===== WORKING DATA =====
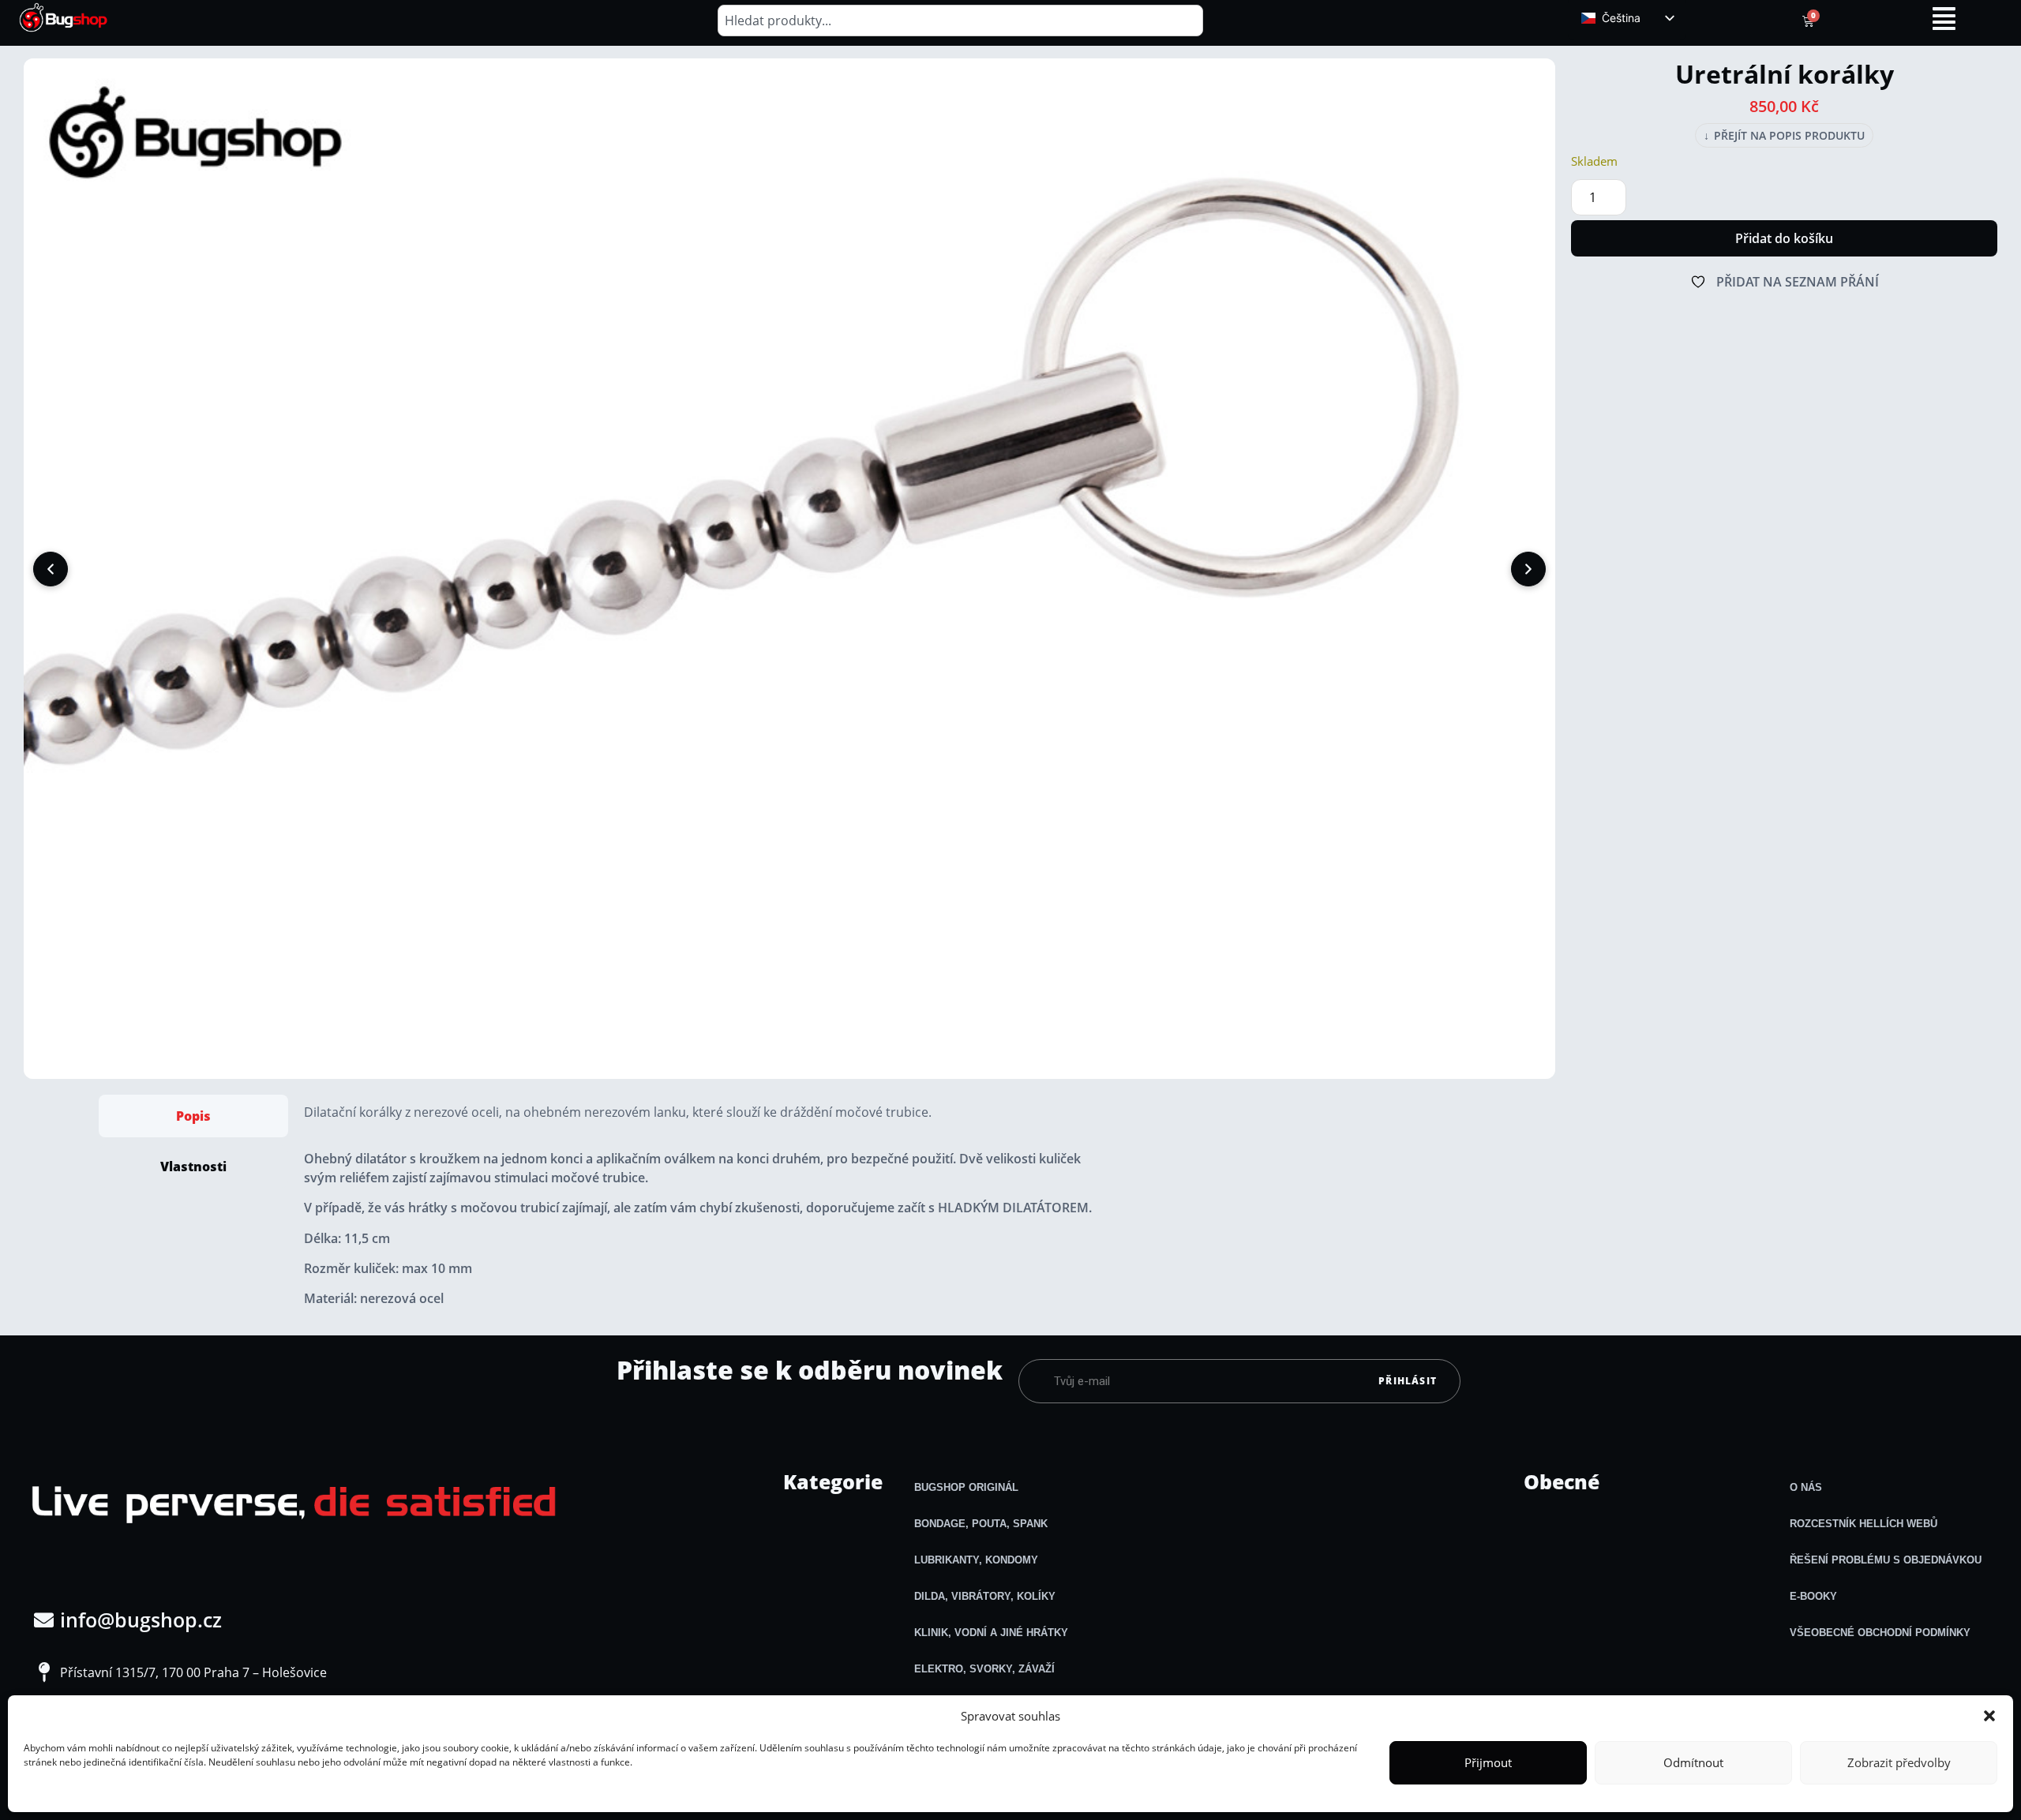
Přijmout (1488, 1762)
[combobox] (960, 20)
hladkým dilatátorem (1013, 1207)
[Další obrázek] (1528, 569)
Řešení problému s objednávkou (1886, 1560)
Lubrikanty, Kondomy (976, 1560)
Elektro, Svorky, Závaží (984, 1669)
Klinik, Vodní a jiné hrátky (991, 1632)
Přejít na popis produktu (1784, 136)
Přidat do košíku (1784, 238)
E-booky (1813, 1596)
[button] (1989, 1716)
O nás (1806, 1487)
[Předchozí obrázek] (50, 569)
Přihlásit (1407, 1380)
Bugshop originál (966, 1487)
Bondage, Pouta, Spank (981, 1524)
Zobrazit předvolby (1899, 1762)
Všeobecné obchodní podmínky (1880, 1632)
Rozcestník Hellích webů (1863, 1524)
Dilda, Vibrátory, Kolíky (984, 1596)
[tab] (193, 1116)
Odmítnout (1693, 1762)
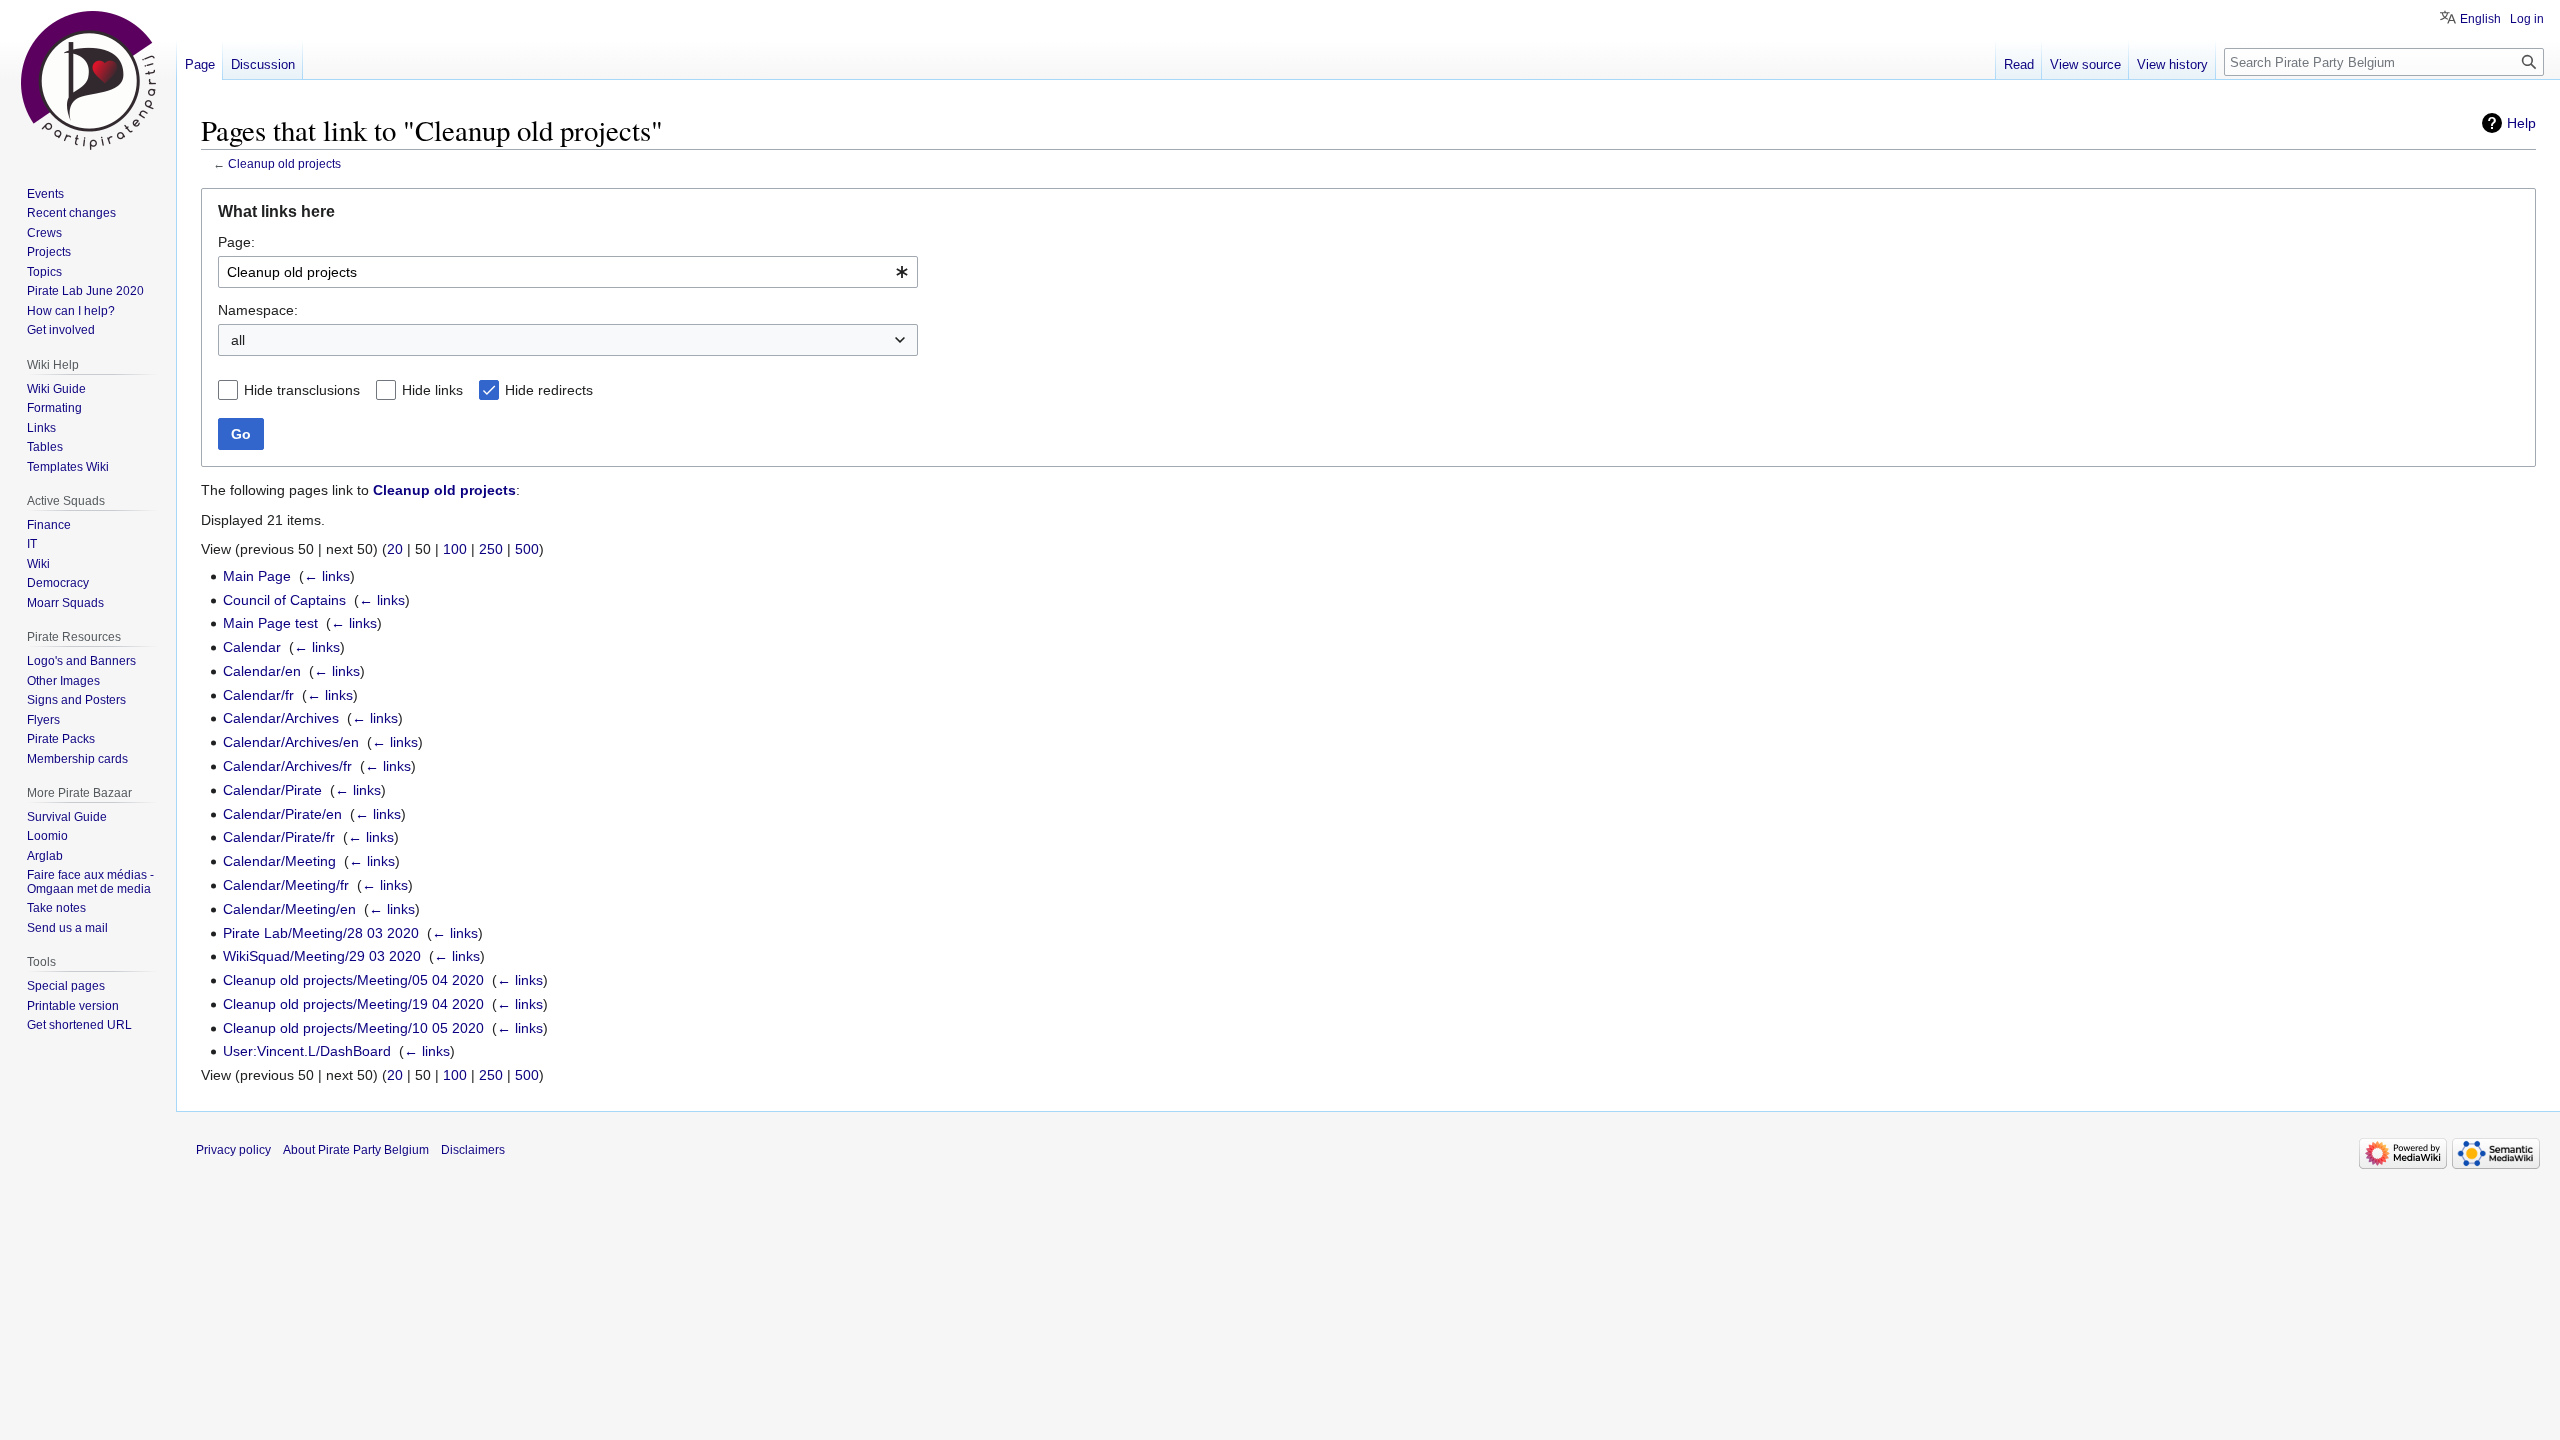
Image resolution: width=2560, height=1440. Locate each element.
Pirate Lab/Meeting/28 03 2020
=====
EXERCISE: An exact restatement is expected of the lines from the line containing "[Další obrázek] (1528, 569)" to the end of the data above, pictures excluded.

EXERCISE RESULT:
[Další obrázek] (1528, 569)
Řešení problému s objednávkou (1886, 1560)
Lubrikanty, Kondomy (976, 1560)
Elektro, Svorky, Závaží (984, 1669)
Klinik, Vodní a jiné hrátky (991, 1632)
Přejít na popis produktu (1784, 136)
Přidat do košíku (1784, 238)
E-booky (1813, 1596)
[button] (1989, 1716)
O nás (1806, 1487)
[Předchozí obrázek] (50, 569)
Přihlásit (1407, 1380)
Bugshop originál (966, 1487)
Bondage, Pouta, Spank (981, 1524)
Zobrazit předvolby (1899, 1762)
Všeobecné obchodní podmínky (1880, 1632)
Rozcestník Hellích webů (1863, 1524)
Dilda, Vibrátory, Kolíky (984, 1596)
[tab] (193, 1116)
Odmítnout (1693, 1762)
Image resolution: width=2560, height=1440. Locate each element.
Pirate Lab/Meeting/28 03 2020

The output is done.